Researchers at Beth Israel Deaconess Medical Center (BIDMC) reported that proactive monitoring of dose adjustments of infliximab (IFX), one of the 4 anti-TNF-alpha proteins used to treat inflammatory diseases like Crohn’s disease (CD), ulcerative colitis (UC), and inflammatory bowel disease (IBD), could prolong the effectiveness of treatment.
Published in the Inflammatory Bowel Disease Journal, the observational study focused on monitoring therapeutic concentration levels of infliximab in IBD patients, allowing clinicians to gradually adjust treatment dosage to ultimately decrease toxicity.

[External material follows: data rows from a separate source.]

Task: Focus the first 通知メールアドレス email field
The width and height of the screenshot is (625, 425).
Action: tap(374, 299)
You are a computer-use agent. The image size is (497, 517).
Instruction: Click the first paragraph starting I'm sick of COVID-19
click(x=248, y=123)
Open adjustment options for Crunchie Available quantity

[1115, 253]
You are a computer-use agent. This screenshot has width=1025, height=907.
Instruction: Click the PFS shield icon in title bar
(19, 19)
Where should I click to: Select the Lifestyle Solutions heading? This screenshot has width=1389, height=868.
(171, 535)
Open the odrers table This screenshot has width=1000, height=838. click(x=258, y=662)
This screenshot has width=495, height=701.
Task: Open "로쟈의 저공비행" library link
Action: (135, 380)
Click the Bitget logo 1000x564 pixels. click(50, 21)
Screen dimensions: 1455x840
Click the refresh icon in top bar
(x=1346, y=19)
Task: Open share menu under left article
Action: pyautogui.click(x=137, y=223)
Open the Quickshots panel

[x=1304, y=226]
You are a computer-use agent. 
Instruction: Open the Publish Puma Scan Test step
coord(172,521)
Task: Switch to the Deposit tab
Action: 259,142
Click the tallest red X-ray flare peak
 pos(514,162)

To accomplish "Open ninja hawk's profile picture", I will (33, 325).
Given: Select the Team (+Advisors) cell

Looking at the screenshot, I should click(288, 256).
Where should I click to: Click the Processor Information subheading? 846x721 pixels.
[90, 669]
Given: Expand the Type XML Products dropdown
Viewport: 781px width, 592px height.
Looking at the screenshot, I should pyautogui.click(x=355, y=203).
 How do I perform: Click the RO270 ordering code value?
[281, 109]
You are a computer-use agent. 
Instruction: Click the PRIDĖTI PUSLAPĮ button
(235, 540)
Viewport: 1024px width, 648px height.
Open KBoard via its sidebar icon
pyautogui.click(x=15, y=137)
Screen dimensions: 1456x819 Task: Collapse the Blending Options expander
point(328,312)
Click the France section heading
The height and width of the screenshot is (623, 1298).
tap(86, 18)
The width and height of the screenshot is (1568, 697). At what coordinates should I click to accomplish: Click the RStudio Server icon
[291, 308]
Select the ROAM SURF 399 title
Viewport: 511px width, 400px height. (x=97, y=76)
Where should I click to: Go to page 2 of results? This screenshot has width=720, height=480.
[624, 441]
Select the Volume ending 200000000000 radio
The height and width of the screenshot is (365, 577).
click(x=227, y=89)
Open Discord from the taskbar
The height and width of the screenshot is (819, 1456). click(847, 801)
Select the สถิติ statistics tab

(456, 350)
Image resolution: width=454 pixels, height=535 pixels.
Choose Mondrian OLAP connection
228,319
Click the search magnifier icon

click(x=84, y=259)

While IFX has a solid track record of maintaining remission of moderate to severe IBD in patients, the therapy has not yet been proven completely durable in treatment, presumably due to the production of antibodies to the drug. Notably, at the one year mark, fewer than 50% of patients remain in remission, and also, 10% of patients administered IFX will gradually lose their response to the treatment.
Researchers found a significant difference between the results of patients who experienced proactive monitoring concentrations of IFX and those who were simply administered standard dosing and treatment. Proactive monitoring was associated with an increased chance of continuing therapy. Experts believe sustaining a target IFX level prevents antibody formation.
Adam S. Chiefetz, MD, Director of Center for IBD at BIDMC and Associate Professor of Medicine at Harvard Medical School, commented, “In our study, patients who did not have proactive monitoring were three times more likely to stop infliximab (IFX). Therefore, we are proposing that all patients have routine monitoring of IFX concentrations and adjustment of dose based on the level, even if clinically well.”
“This would be a huge paradigm shift for patients on IFX. Instead of just weight based dosing with empiric dose escalation for symptoms, we propose monitoring the serum drug concentrations and adjusting the dose to achieve a drug concentration within the therapeutic range,” said Chiefetz.